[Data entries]
□ □ □ □

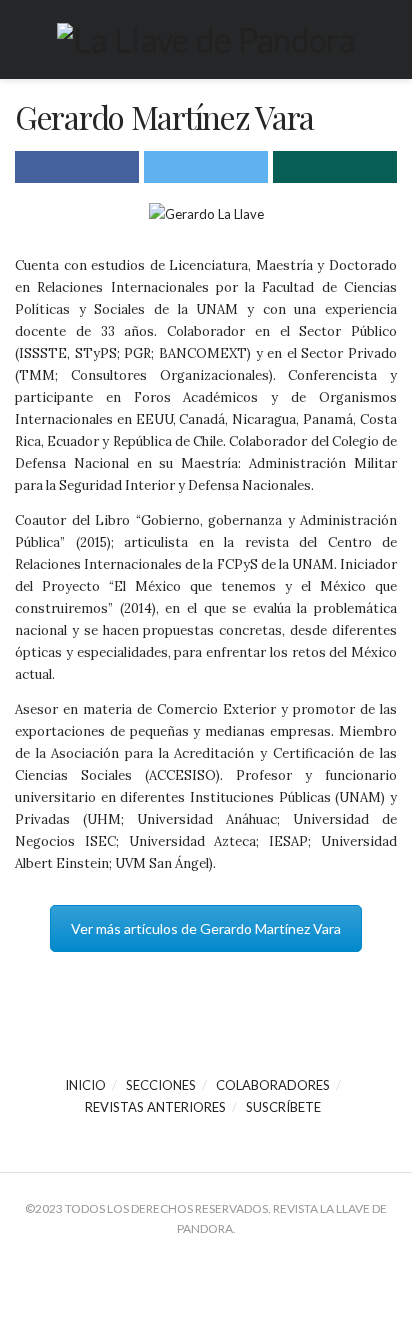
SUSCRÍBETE (283, 1107)
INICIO (85, 1085)
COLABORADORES (273, 1085)
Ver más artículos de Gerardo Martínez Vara (206, 928)
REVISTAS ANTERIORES (155, 1107)
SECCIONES (161, 1085)
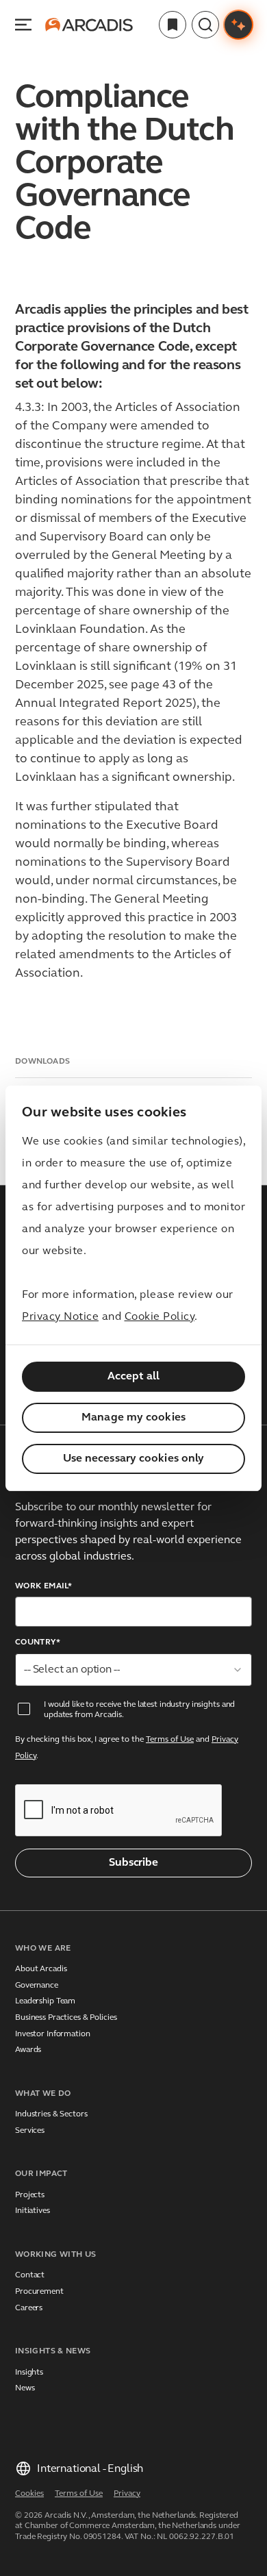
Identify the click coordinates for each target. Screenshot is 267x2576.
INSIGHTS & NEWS (52, 2351)
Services (29, 2131)
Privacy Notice (60, 1317)
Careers (28, 2308)
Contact (29, 2275)
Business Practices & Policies (66, 2018)
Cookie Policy (160, 1317)
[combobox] (133, 1669)
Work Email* (43, 1586)
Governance (36, 1985)
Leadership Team (45, 2001)
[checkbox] (24, 1709)
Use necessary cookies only (134, 1458)
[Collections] (172, 24)
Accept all (133, 1376)
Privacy (127, 2494)
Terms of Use (170, 1740)
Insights (29, 2372)
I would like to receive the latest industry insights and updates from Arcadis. (139, 1710)
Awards (28, 2050)
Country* (37, 1642)
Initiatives (32, 2211)
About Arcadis (40, 1969)
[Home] (89, 25)
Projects (29, 2195)
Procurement (39, 2292)
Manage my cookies (133, 1417)
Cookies (29, 2494)
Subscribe (133, 1863)
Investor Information (52, 2034)
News (25, 2388)
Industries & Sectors (51, 2114)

□ □ □ □

Report each line in the data that holds the word "Arcadis".

I would like to receive the latest industry insights and updates from Arcadis. (139, 1710)
About Arcadis (40, 1969)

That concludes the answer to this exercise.